Freedom House condemns killing of Punjab governor
Salman Taseer was reportedly assassinated by a member of his security detail while leaving his home in the Pakistani capital of Islamabad. The man who has taken credit for the killing, Malik Mumtaz Hussain Qadri, admitted that it was because the governor had criticized Pakistan's blasphemy law. Openly opposed to the law, Taseer recently called on President Zardari to pardon Asia Bibi, a Christian woman recently sentenced to death after she was accused of blasphemy.

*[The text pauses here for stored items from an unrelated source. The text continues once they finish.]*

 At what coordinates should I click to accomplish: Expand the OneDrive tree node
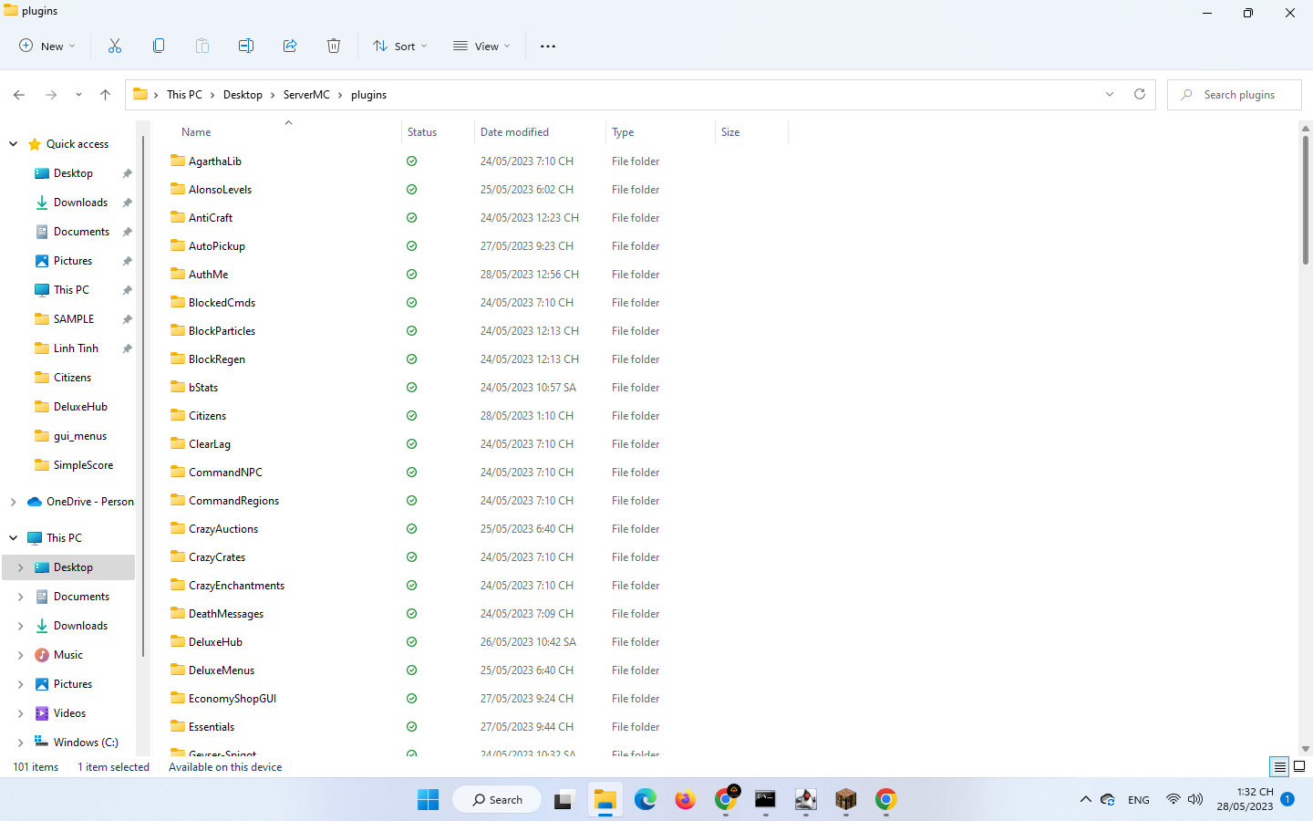click(14, 502)
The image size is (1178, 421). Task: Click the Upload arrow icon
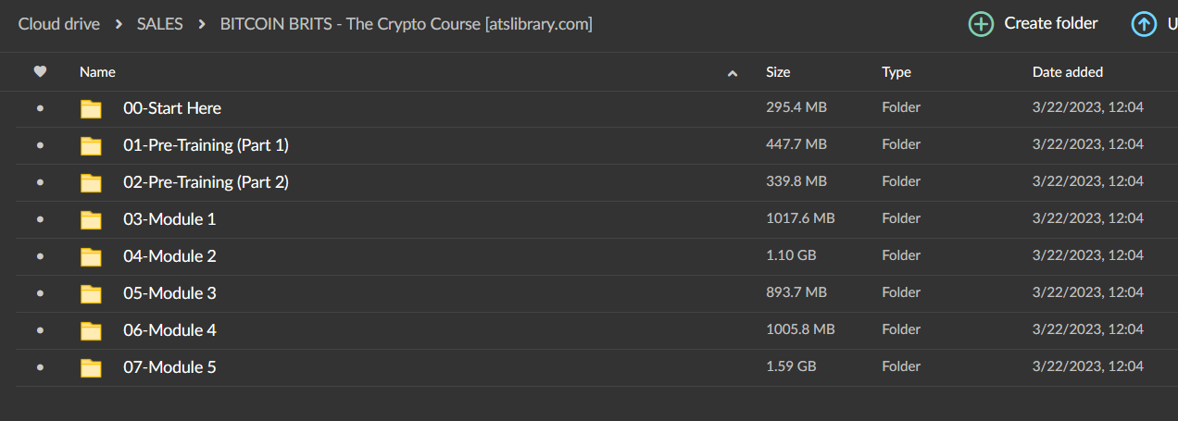click(1144, 24)
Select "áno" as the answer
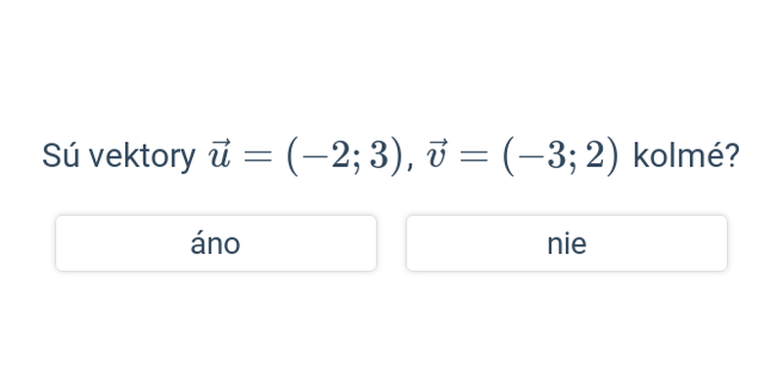Image resolution: width=783 pixels, height=391 pixels. (x=215, y=243)
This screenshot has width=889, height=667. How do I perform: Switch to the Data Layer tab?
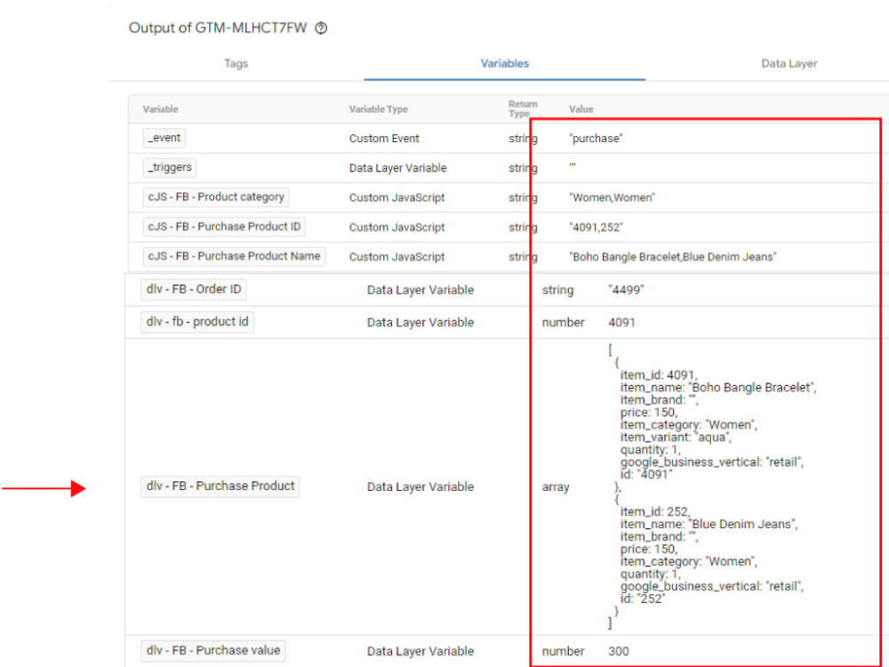click(789, 63)
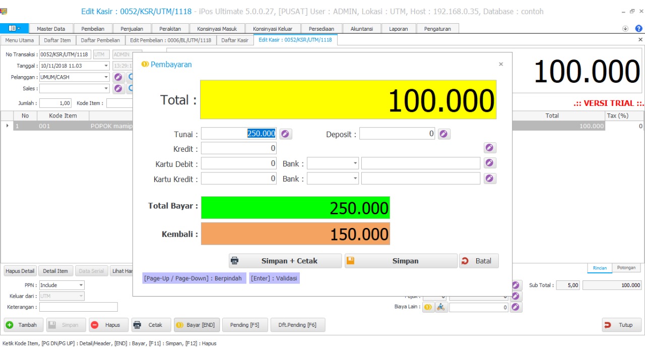Click the coin icon beside Biaya Lain

[428, 307]
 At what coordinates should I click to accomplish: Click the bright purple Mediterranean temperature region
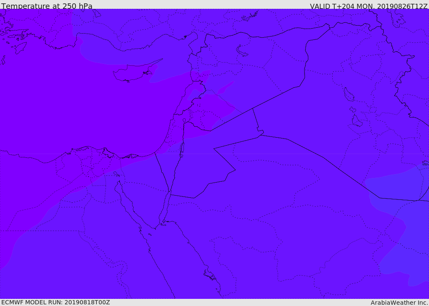coord(82,104)
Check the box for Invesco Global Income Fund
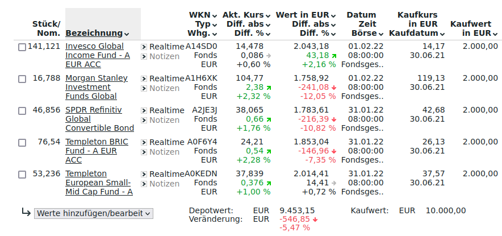502x236 pixels. pos(22,47)
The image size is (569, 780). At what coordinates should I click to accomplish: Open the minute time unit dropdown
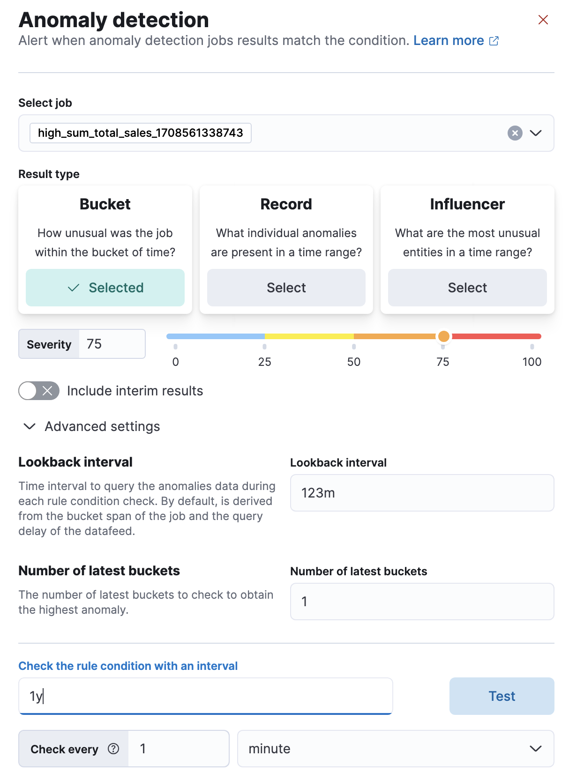click(x=395, y=749)
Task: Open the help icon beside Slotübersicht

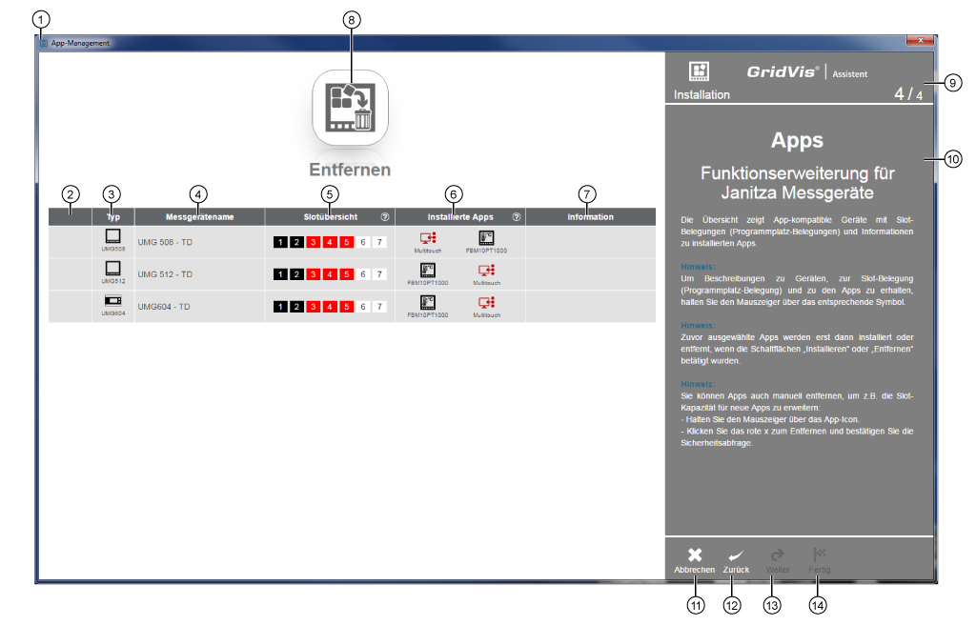Action: [385, 217]
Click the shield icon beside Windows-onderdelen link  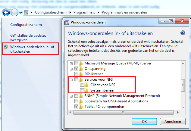(x=6, y=47)
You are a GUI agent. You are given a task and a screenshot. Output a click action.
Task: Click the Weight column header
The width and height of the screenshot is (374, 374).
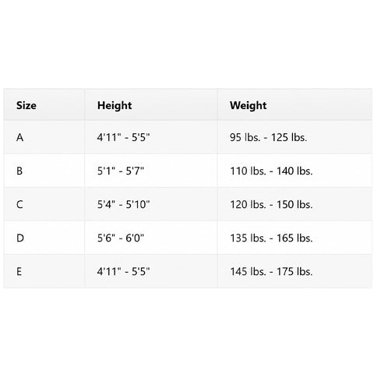(x=295, y=105)
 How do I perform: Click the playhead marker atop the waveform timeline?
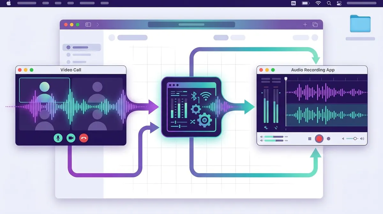click(286, 79)

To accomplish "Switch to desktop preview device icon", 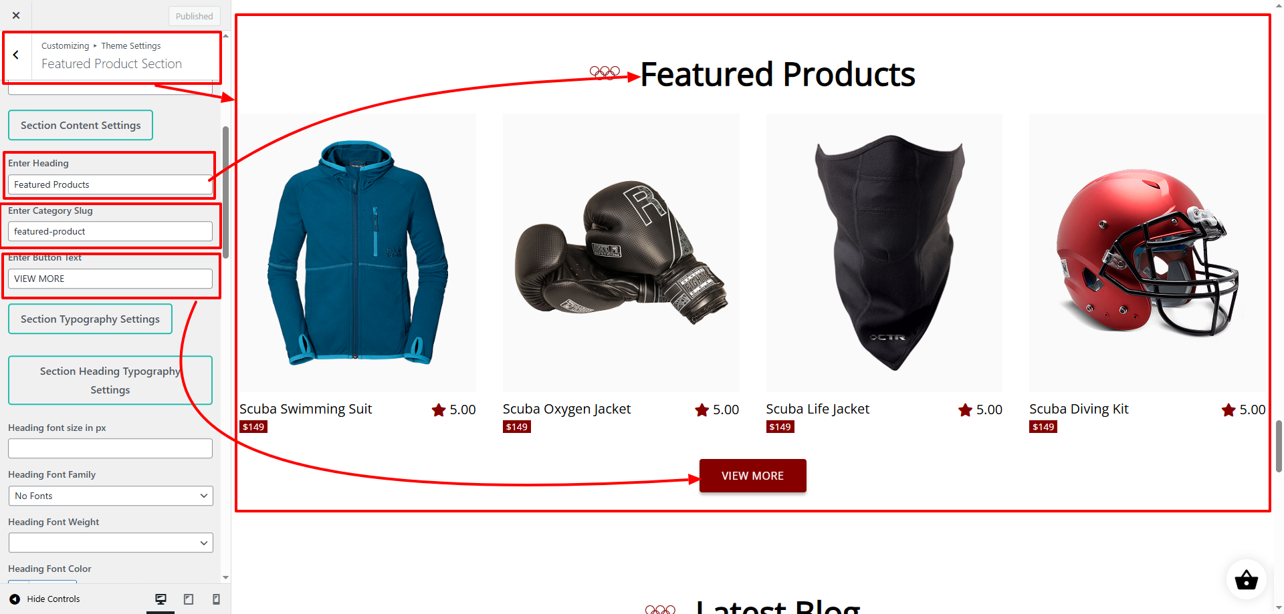I will click(x=161, y=599).
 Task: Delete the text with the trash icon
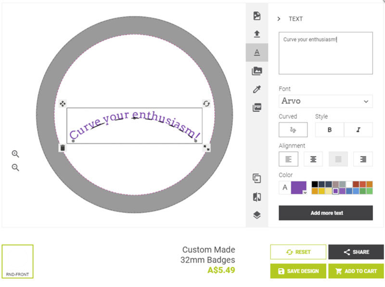tap(62, 148)
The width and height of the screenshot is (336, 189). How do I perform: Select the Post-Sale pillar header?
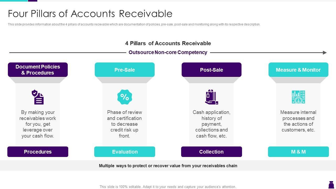[x=212, y=70]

"Blasphemy and hate speech laws are so often portrayed by their supporters as a solution to religious conflict. Today's killing is another example of how these laws are instead used to justify violence, including murder," said Paula Schriefer, Director of Advocacy at Freedom House. "Freedom House strongly condemns the senseless killing of Salman Taseer, who admirably opposed the damaging blasphemy law, and urges the Pakistani government to repeal it immediately."
A draft bill to remove the death penalty from the current blasphemy law in Pakistan's lower house of parliament caused thousands to come out in protest in late December. Pakistan is one of world's only countries whose blasphemy law includes the death penalty. Pakistan was one of seven countries examined in a recent study by Freedom House that analyzed how governments use blasphemy and hate speech laws to legitimize crackdowns on minority groups, dissidents and other divergent views under the pretext of maintaining 'social harmony.'
Pakistan is ranked Not Free in Freedom in the World 2010, Freedom House's survey of political rights and civil liberties, and Not Free in Freedom of the Press 2010.